* _Directions_
Print every entry again, precisely as written.

Collected data
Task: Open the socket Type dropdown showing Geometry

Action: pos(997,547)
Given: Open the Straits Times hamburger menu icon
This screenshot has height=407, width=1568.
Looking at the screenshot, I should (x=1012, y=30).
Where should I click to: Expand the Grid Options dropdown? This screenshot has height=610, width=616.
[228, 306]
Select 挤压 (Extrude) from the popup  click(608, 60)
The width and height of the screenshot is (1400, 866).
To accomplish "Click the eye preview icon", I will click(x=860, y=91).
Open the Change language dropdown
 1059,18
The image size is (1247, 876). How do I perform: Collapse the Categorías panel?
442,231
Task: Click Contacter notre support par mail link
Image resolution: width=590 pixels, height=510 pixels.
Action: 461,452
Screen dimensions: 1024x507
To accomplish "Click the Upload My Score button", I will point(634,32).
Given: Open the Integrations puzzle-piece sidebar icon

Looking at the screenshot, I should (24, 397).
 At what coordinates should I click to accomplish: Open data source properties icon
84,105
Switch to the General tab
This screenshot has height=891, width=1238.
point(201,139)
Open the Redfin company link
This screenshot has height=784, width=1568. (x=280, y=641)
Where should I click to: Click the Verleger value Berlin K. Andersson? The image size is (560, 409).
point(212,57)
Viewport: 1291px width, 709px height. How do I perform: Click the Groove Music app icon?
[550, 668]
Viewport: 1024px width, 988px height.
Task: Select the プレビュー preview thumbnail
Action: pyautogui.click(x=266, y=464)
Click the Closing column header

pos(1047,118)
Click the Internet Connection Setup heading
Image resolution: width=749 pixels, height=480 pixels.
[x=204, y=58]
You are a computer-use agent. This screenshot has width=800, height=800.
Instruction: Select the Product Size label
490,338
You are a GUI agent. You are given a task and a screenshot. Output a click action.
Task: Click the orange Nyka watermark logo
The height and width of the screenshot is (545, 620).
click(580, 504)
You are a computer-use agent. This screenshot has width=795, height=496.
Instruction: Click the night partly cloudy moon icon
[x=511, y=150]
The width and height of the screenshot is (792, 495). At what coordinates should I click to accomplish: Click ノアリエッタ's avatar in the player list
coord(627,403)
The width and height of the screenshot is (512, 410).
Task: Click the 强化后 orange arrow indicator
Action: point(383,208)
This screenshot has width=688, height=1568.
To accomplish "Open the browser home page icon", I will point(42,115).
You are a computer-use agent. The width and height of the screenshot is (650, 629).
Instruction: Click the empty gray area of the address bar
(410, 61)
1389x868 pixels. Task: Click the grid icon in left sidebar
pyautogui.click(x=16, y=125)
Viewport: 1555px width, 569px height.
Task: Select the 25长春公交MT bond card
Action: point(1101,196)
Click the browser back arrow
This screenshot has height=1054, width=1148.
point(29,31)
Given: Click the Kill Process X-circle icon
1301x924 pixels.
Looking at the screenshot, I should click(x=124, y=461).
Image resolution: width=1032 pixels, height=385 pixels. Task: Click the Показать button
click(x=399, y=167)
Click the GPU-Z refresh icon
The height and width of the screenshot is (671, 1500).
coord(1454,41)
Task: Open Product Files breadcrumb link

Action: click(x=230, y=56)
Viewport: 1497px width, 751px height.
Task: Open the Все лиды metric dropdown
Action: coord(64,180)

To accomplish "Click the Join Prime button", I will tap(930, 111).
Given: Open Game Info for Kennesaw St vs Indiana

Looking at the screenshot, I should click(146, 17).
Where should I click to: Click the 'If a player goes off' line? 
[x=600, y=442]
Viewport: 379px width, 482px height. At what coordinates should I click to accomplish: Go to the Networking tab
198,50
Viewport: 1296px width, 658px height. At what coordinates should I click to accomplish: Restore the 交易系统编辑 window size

* _Result below_
Task: Open the socket Type dropdown showing Geometry

Action: pos(997,547)
Given: Open the Straits Times hamburger menu icon
This screenshot has height=407, width=1568.
Looking at the screenshot, I should (x=1012, y=30).
Where should I click to: Expand the Grid Options dropdown? This screenshot has height=610, width=616.
[228, 306]
Select 挤压 (Extrude) from the popup  click(608, 60)
The width and height of the screenshot is (1400, 866).
To accomplish "Click the eye preview icon", I will click(x=860, y=91).
Open the Change language dropdown
 1059,18
The image size is (1247, 876). How do I perform: Collapse the Categorías panel?
442,231
Task: Click Contacter notre support par mail link
Image resolution: width=590 pixels, height=510 pixels.
Action: 461,452
Screen dimensions: 1024x507
To accomplish "Click the Upload My Score button", I will point(634,32).
Given: Open the Integrations puzzle-piece sidebar icon

Looking at the screenshot, I should (24, 397).
 At what coordinates should I click to accomplish: Open data source properties icon
84,105
Switch to the General tab
This screenshot has height=891, width=1238.
point(201,139)
Open the Redfin company link
This screenshot has height=784, width=1568. (x=280, y=641)
Where should I click to: Click the Verleger value Berlin K. Andersson? The image size is (560, 409).
point(212,57)
Viewport: 1291px width, 709px height. How do I perform: Click the Groove Music app icon?
[550, 668]
Viewport: 1024px width, 988px height.
Task: Select the プレビュー preview thumbnail
Action: pyautogui.click(x=266, y=464)
Click the Closing column header

pos(1047,118)
Click the Internet Connection Setup heading
Image resolution: width=749 pixels, height=480 pixels.
[x=204, y=58]
You are a computer-use agent. This screenshot has width=800, height=800.
Instruction: Select the Product Size label
490,338
You are a GUI agent. You are given a task and a screenshot. Output a click action.
Task: Click the orange Nyka watermark logo
The height and width of the screenshot is (545, 620).
click(580, 504)
You are a computer-use agent. This screenshot has width=795, height=496.
Instruction: Click the night partly cloudy moon icon
[x=511, y=150]
The width and height of the screenshot is (792, 495). At what coordinates should I click to accomplish: Click ノアリエッタ's avatar in the player list
coord(627,403)
The width and height of the screenshot is (512, 410).
Task: Click the 强化后 orange arrow indicator
Action: point(383,208)
This screenshot has width=688, height=1568.
To accomplish "Open the browser home page icon", I will point(42,115).
You are a computer-use agent. The width and height of the screenshot is (650, 629).
Instruction: Click the empty gray area of the address bar
(410, 61)
1389x868 pixels. Task: Click the grid icon in left sidebar
pyautogui.click(x=16, y=125)
Viewport: 1555px width, 569px height.
Task: Select the 25长春公交MT bond card
Action: point(1101,196)
Click the browser back arrow
This screenshot has height=1054, width=1148.
point(29,31)
Given: Click the Kill Process X-circle icon
1301x924 pixels.
Looking at the screenshot, I should click(x=124, y=461).
Image resolution: width=1032 pixels, height=385 pixels. Task: Click the Показать button
click(x=399, y=167)
Click the GPU-Z refresh icon
The height and width of the screenshot is (671, 1500).
coord(1454,41)
Task: Open Product Files breadcrumb link

Action: click(x=230, y=56)
Viewport: 1497px width, 751px height.
Task: Open the Все лиды metric dropdown
Action: coord(64,180)

To accomplish "Click the Join Prime button", I will tap(930, 111).
Given: Open Game Info for Kennesaw St vs Indiana

Looking at the screenshot, I should click(146, 17).
Where should I click to: Click the 'If a player goes off' line? 
[x=600, y=442]
Viewport: 379px width, 482px height. At what coordinates should I click to accomplish: Go to the Networking tab
198,50
Viewport: 1296px width, 658px height. At what coordinates should I click to accomplish: Restore the 交易系统编辑 window size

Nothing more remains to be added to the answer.